- [Short exercise]: Update the data starting with the line that contains "Given: Click the orange star rating icon" and going on through the end of the data, replacing "sidebar" with "side panel" and leaving everything else unchanged. Omit the pictures from your answer.

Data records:
━━━━━━━━━━━━━━━━━━━━━━━━━━━━━━

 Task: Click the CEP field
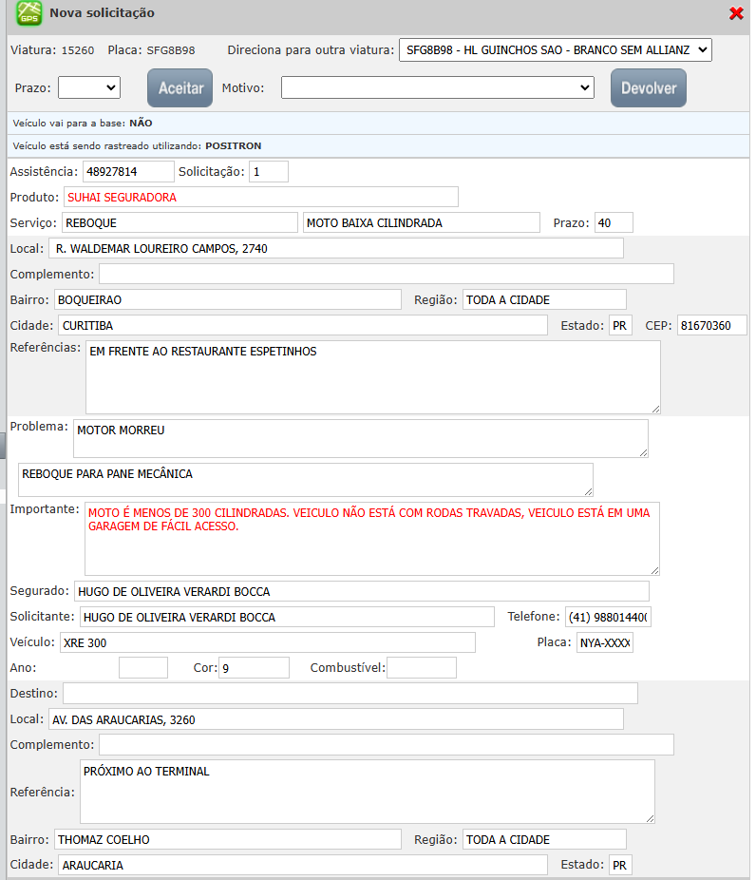point(711,326)
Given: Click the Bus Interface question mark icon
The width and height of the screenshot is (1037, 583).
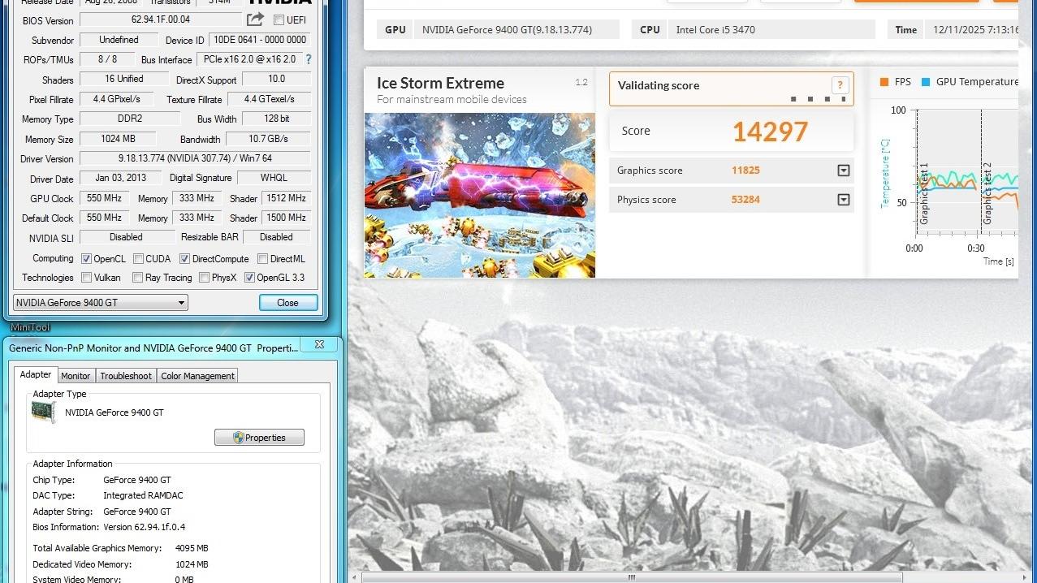Looking at the screenshot, I should coord(308,59).
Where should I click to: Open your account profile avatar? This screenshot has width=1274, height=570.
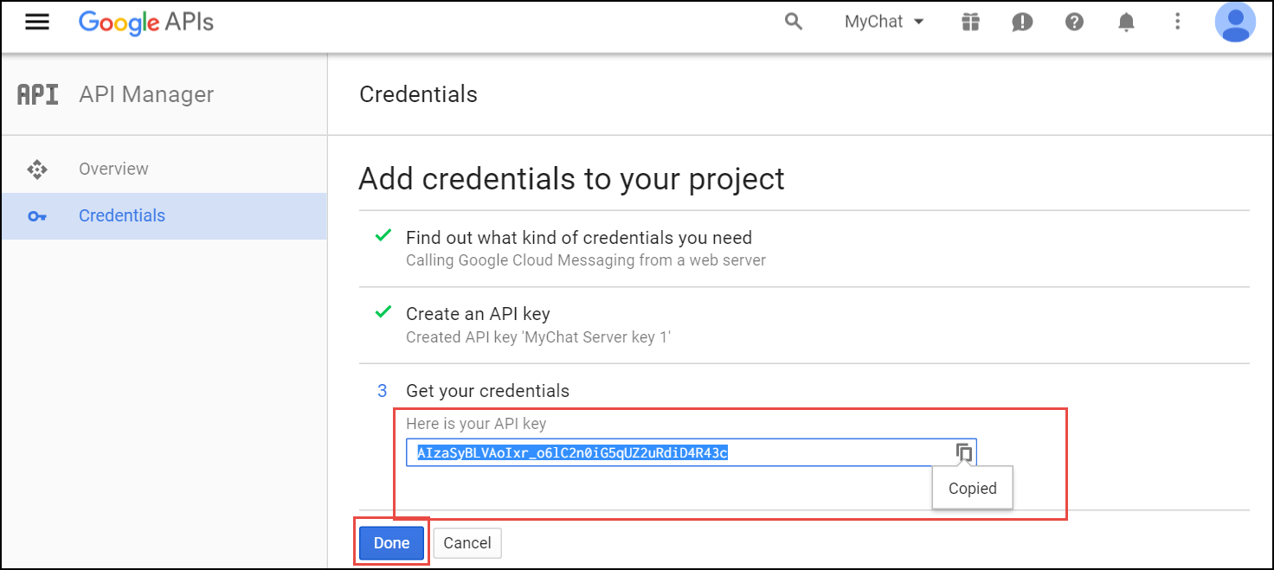coord(1235,22)
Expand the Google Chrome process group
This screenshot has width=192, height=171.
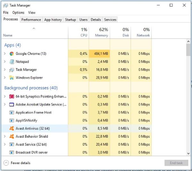tap(5, 54)
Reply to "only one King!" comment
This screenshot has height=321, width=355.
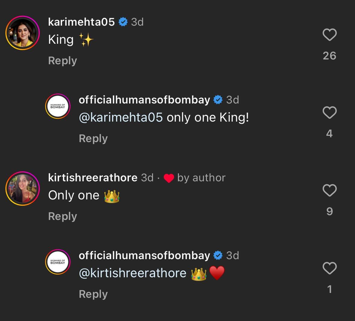tap(93, 138)
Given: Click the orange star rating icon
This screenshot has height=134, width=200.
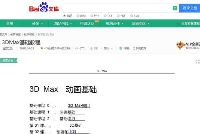Looking at the screenshot, I should (x=42, y=48).
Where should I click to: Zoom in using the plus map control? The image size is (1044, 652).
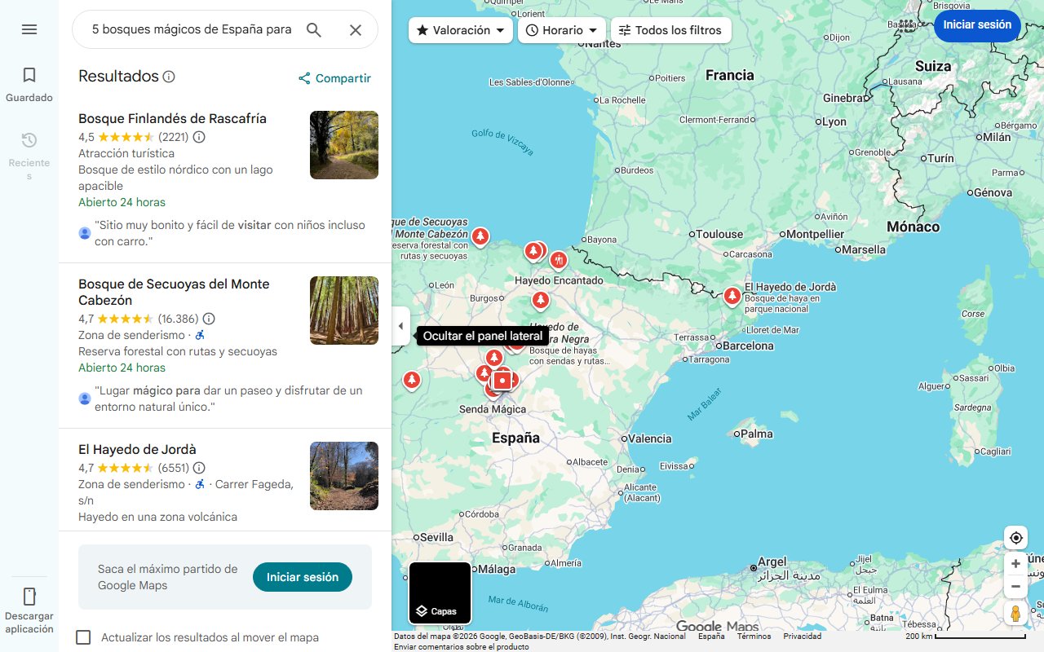coord(1015,563)
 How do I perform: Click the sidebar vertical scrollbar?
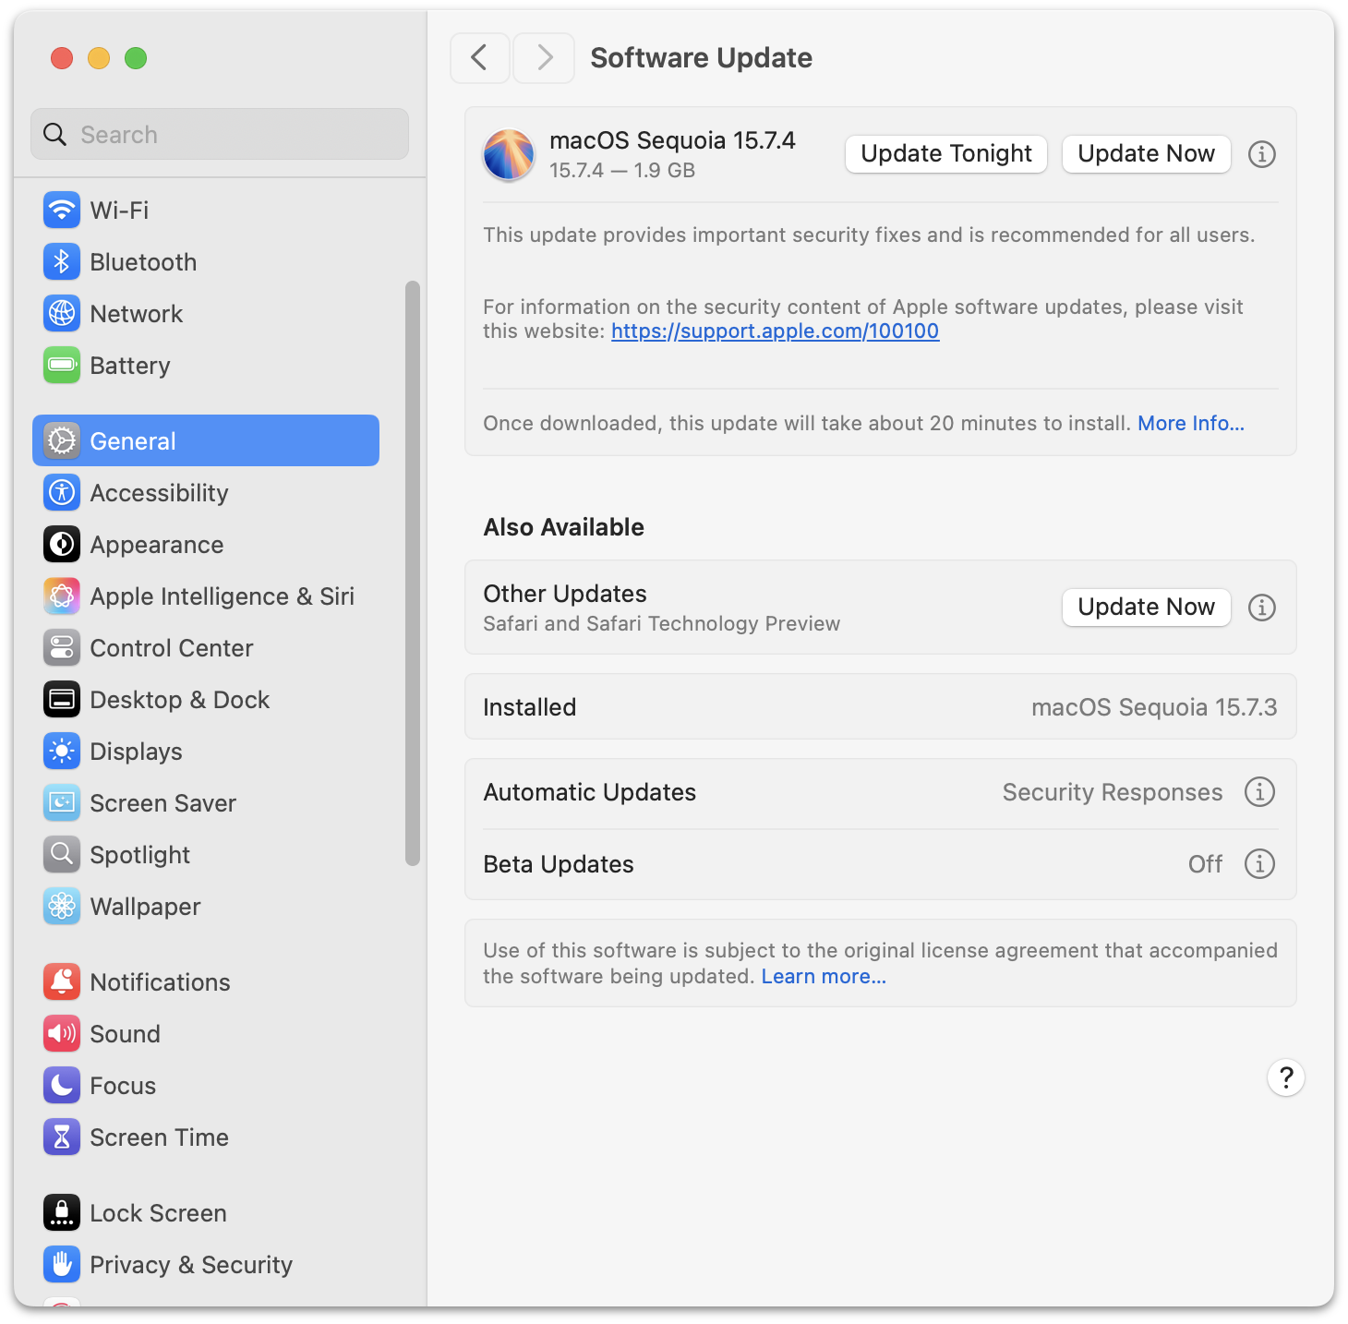click(413, 572)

━━━━━━━━━━━━━━━━━━━━━━━━━━━━━━

- [Full solution]:
Given: Click the orange star rating icon
This screenshot has height=134, width=200.
Looking at the screenshot, I should (x=42, y=48).
Where should I click to: Zoom in using the plus map control? The image size is (1044, 652).
coord(1015,563)
 How do I perform: Click the side panel vertical scrollbar?
click(413, 572)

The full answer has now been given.